Other tracks, such as “Crying, Laughing, Loving, Lying”, “One You Love”, “Lucky Love”, and “Love, Love, Love”, show Muq’s obsession with the topic. “There’s really no way you can get too much of it, he proclaims, “beautiful, glorious love”. But thankfully, the musician keeps from being overly saccharine and addresses other themes. As one might guess from the situation of an artist in exile, he sings about being away (“Flying Away From Home”) and alienation (“Runaway”).

Sometimes, Muq is best when he’s singing about nothing in particular. As its name suggests, “Shake Shake” is a song about the pleasures of dance. “Riding” may invoke deeper questions about the purpose of life, but at heart, concerns moving on down the road. These songs allow the singer to voice his feelings without overdramatizing them. Love can be a heavy topic, even when it is joyous. Just existing offers its own satisfaction.
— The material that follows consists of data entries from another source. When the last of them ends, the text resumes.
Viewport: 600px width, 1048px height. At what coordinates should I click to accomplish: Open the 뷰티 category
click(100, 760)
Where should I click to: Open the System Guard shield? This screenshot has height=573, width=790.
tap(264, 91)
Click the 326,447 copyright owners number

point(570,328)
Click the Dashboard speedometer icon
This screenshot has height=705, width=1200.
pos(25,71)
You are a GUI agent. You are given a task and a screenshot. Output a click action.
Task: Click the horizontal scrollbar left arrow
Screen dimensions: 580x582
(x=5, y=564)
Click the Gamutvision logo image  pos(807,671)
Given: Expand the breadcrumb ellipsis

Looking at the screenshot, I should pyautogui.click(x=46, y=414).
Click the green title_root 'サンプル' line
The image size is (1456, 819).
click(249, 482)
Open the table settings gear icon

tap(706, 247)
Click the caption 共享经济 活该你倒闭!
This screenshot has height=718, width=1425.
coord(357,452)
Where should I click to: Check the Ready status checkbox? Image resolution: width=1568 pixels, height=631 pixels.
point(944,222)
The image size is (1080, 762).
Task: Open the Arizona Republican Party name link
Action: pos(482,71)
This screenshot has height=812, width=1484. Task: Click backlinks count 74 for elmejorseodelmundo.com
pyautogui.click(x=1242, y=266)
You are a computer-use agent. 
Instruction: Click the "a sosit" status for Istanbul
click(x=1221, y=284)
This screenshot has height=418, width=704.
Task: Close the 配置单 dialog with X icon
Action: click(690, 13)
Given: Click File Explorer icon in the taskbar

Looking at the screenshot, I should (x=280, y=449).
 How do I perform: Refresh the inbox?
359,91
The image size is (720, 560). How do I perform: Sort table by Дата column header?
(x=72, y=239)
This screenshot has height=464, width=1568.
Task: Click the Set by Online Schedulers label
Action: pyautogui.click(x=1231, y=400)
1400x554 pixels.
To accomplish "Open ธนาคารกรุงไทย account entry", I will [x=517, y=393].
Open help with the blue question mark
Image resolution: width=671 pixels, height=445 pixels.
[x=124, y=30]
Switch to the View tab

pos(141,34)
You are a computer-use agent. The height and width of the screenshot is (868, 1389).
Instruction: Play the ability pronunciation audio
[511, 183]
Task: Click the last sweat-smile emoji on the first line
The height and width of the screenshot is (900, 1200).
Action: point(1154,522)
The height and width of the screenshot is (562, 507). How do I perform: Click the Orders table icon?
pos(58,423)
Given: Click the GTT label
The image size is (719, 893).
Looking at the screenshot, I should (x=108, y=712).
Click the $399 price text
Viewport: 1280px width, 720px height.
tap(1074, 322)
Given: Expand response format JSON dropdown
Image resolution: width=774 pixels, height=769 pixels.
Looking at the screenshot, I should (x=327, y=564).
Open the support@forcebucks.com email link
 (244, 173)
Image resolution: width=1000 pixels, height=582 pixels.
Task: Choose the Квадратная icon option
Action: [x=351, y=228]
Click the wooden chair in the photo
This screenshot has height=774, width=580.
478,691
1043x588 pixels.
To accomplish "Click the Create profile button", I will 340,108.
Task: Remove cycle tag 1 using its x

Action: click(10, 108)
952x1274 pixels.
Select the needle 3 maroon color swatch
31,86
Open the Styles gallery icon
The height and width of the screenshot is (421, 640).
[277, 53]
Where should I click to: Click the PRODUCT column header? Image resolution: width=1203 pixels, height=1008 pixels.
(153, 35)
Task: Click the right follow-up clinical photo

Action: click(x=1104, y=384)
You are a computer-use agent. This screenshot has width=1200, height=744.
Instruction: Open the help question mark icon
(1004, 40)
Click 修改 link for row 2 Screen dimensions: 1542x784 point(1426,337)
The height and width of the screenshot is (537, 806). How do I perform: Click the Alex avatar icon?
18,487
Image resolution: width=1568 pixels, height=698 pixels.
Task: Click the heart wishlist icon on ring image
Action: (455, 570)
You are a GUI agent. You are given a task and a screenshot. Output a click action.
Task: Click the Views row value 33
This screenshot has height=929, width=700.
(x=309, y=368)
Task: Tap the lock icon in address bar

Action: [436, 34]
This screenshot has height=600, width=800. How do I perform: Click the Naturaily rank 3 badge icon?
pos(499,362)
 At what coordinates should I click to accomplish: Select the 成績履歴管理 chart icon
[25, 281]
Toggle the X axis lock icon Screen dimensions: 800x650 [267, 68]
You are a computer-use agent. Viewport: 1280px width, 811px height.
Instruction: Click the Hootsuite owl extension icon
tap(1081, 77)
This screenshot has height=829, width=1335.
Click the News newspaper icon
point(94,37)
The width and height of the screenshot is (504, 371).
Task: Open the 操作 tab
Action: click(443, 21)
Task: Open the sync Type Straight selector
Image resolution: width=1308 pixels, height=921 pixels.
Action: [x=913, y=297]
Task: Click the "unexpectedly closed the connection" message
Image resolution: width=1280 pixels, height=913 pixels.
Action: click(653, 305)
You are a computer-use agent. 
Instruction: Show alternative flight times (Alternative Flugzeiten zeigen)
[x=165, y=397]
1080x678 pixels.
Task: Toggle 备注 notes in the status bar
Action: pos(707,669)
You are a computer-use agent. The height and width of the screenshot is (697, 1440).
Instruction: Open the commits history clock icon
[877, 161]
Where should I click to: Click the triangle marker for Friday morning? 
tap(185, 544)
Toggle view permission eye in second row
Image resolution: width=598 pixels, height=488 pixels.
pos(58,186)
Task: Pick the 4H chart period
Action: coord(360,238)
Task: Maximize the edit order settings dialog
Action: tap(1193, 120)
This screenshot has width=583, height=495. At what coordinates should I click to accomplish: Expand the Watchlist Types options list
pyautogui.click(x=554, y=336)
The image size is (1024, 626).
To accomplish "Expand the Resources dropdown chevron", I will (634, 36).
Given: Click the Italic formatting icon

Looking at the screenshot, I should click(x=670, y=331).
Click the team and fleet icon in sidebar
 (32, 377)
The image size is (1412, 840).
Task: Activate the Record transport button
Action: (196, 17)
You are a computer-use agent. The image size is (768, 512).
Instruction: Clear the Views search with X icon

Auerbach captures the exoticism of Muq’s African rhythms by not drawing attention to them. The instrumentation remains in the background. One doesn’t notice how unusual the settings are unless one deliberately listens for that purpose. The same is true of the whole of Muq’s music. His voice and presence come off as natural and unaffected. One has to carefully listen to appreciate both the breadth and the subtlety of his talents. Jon Muq is from Uganda, a place as strange and unknown to most listeners as the surface of the moon or the floor of the ocean. His music is as warm and familiar as our hometowns.